| Activity |
Verbatim copy, pictures excluded: every line from the one with "Task: Enable Zsub sculpting mode" through the final line of the data below, and no other line.

•••

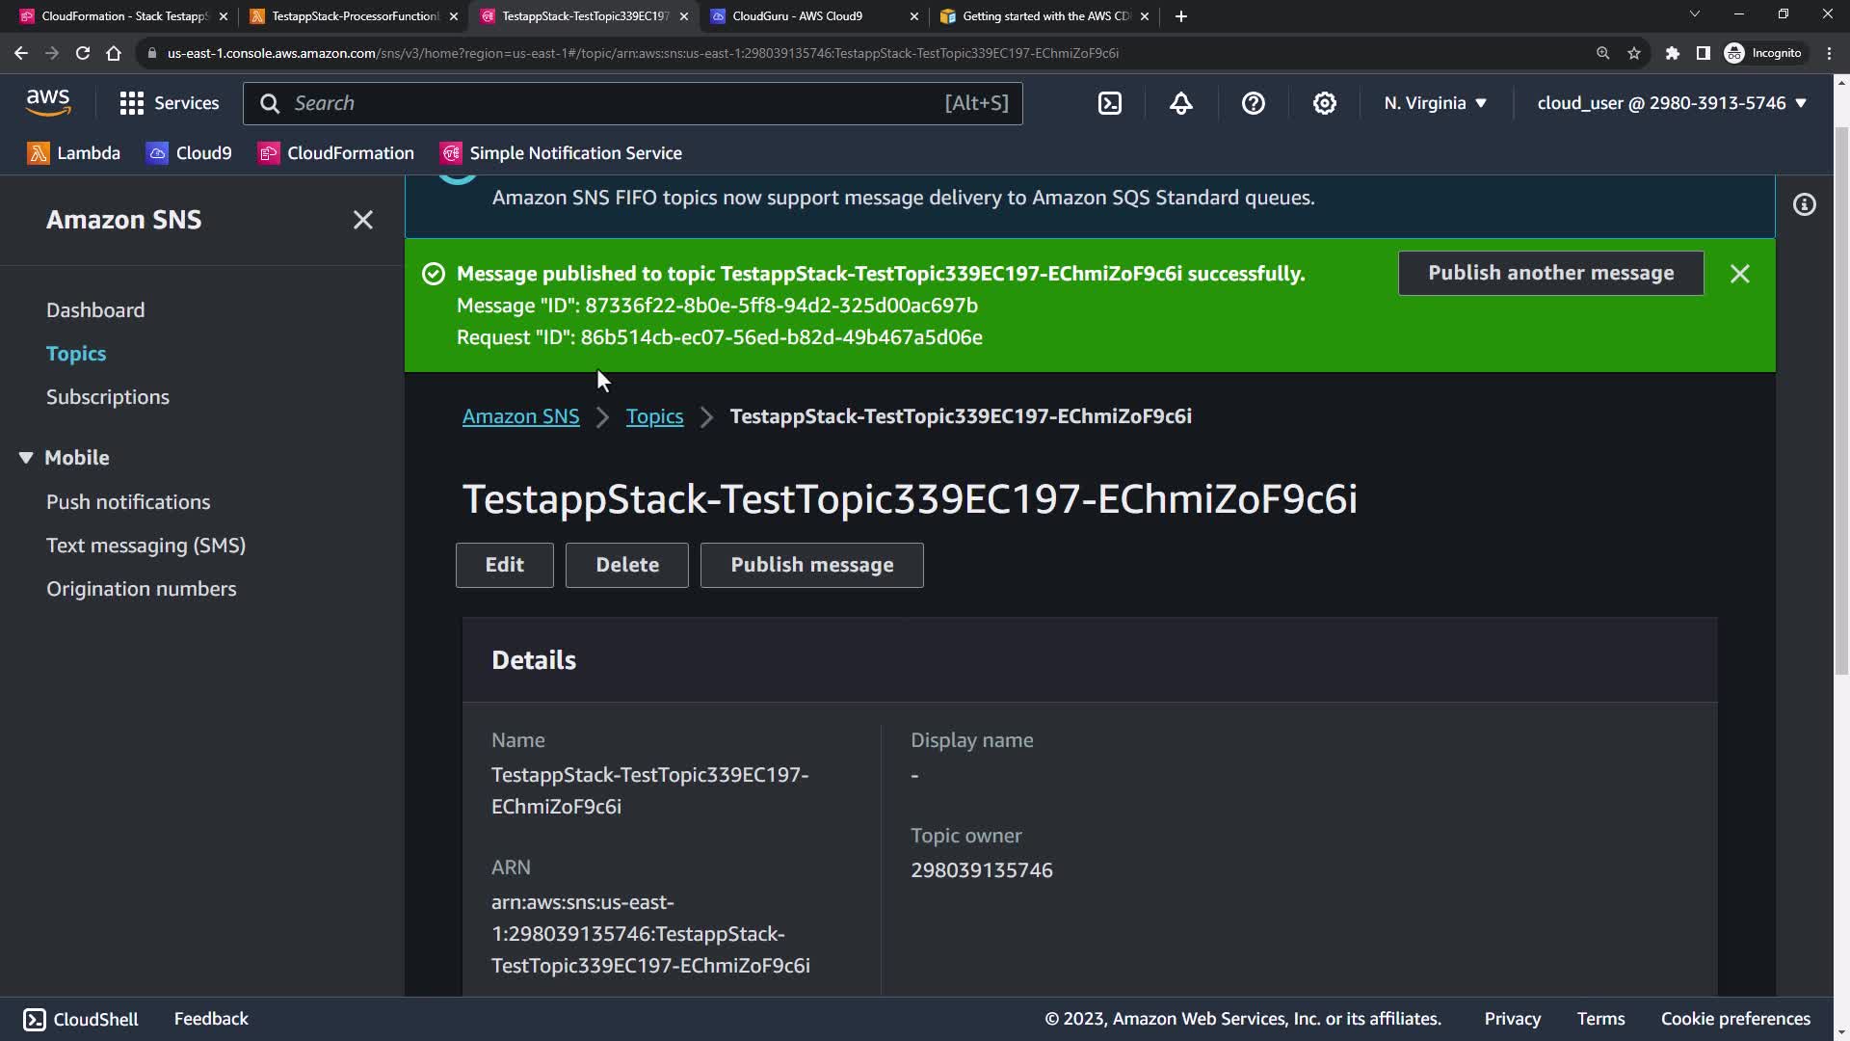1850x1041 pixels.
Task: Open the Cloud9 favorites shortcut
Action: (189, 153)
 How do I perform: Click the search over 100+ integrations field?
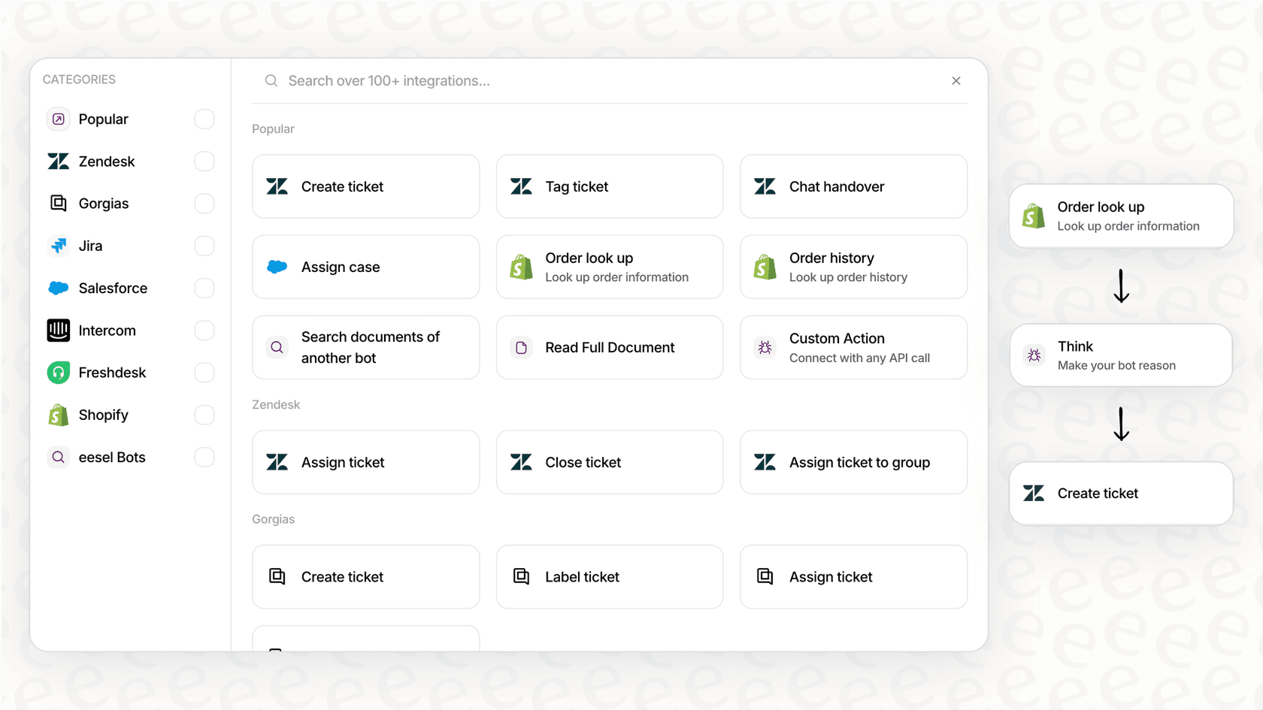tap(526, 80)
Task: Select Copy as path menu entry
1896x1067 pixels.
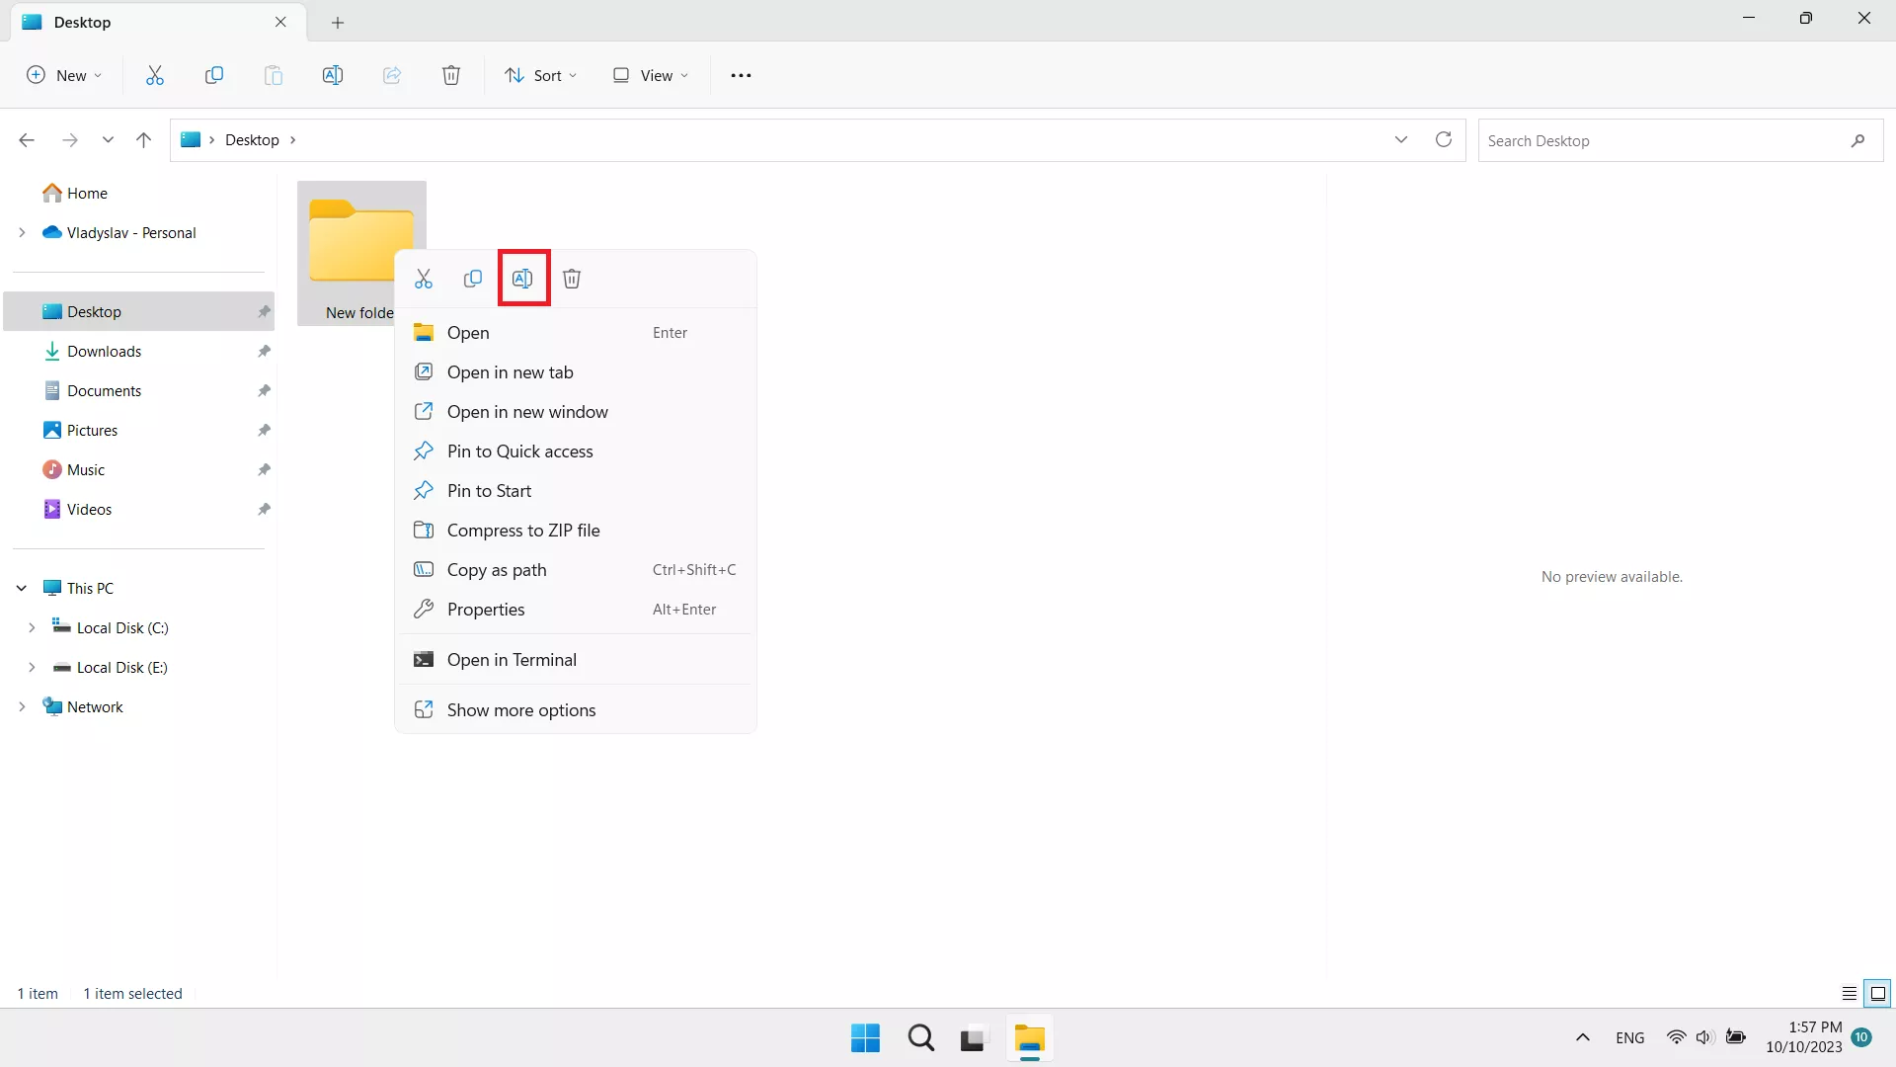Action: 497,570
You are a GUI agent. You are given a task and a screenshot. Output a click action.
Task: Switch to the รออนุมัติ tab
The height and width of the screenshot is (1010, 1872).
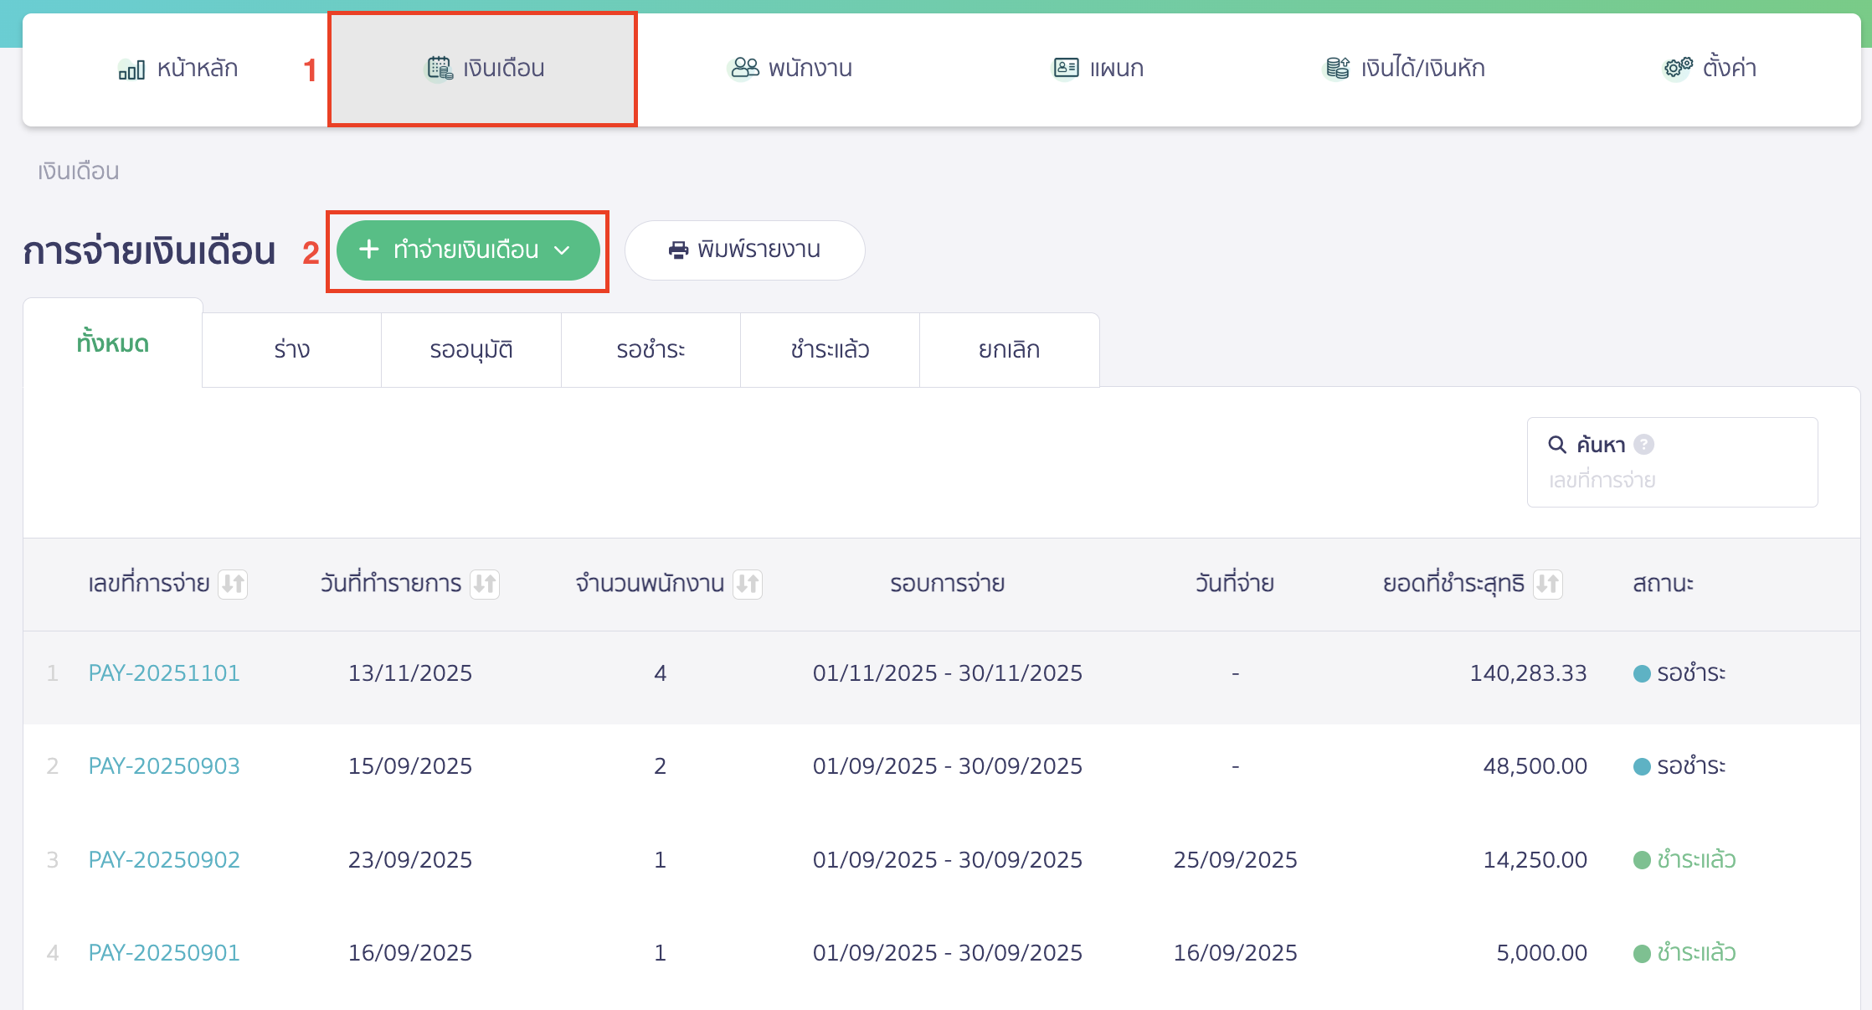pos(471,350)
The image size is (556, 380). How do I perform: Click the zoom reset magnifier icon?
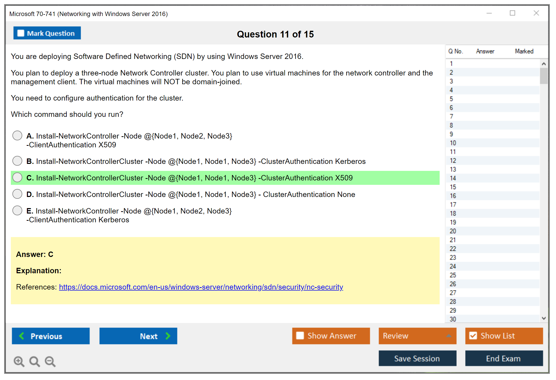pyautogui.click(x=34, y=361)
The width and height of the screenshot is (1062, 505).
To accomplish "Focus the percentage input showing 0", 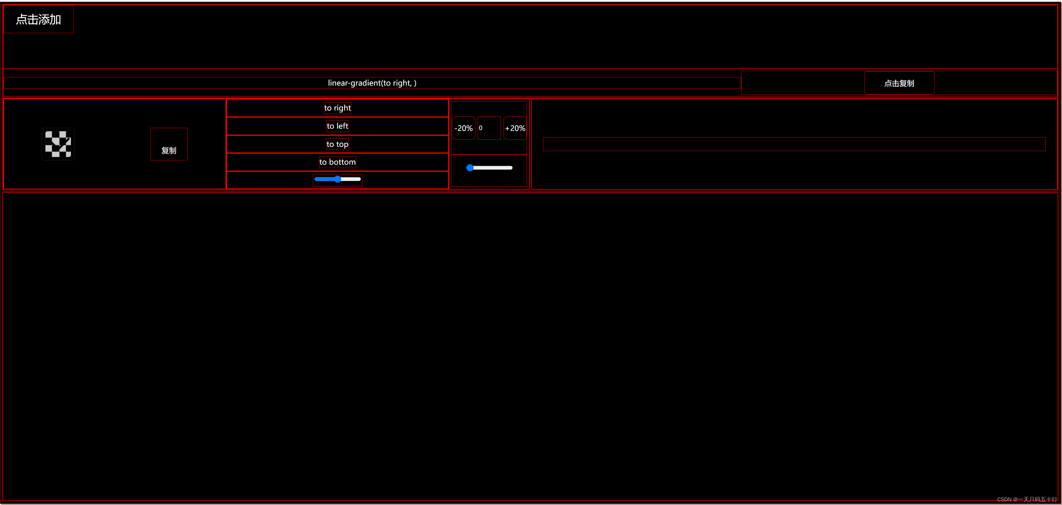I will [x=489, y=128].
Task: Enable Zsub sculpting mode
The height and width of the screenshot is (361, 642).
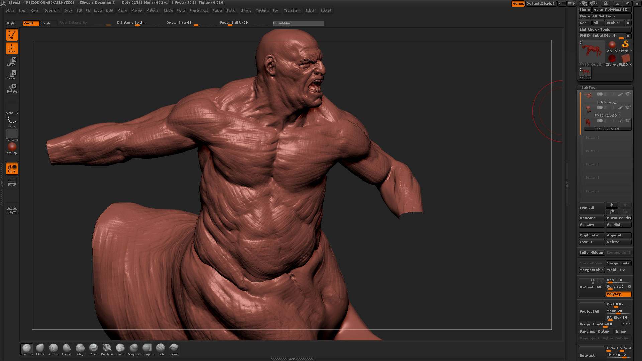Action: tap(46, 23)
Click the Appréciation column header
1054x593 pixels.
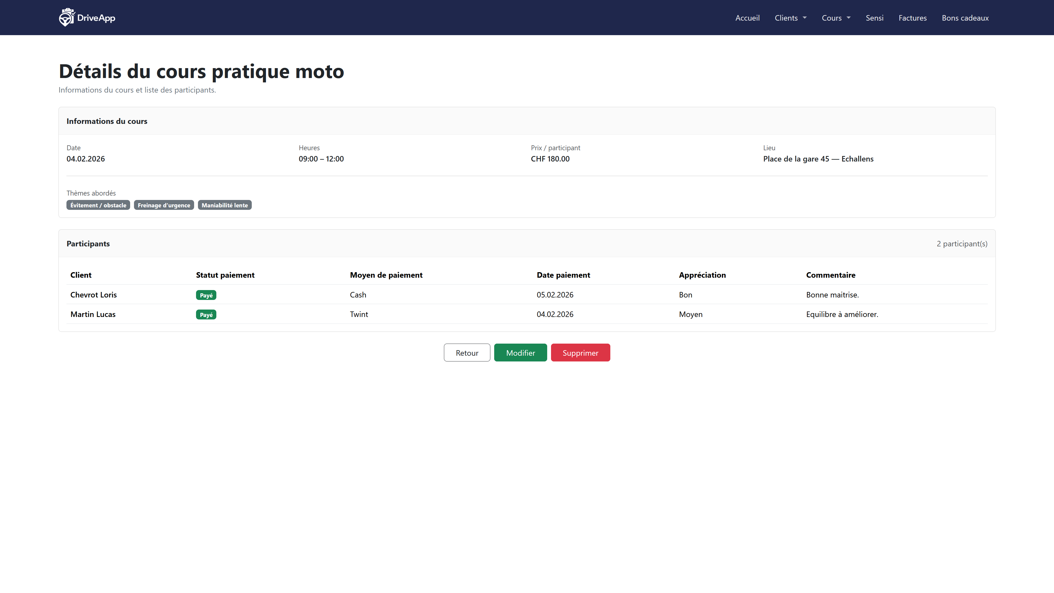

•••

| Solution to the problem |
Task: Enable Zsub sculpting mode
The height and width of the screenshot is (361, 642).
Action: tap(46, 23)
Click the Appréciation column header
1054x593 pixels.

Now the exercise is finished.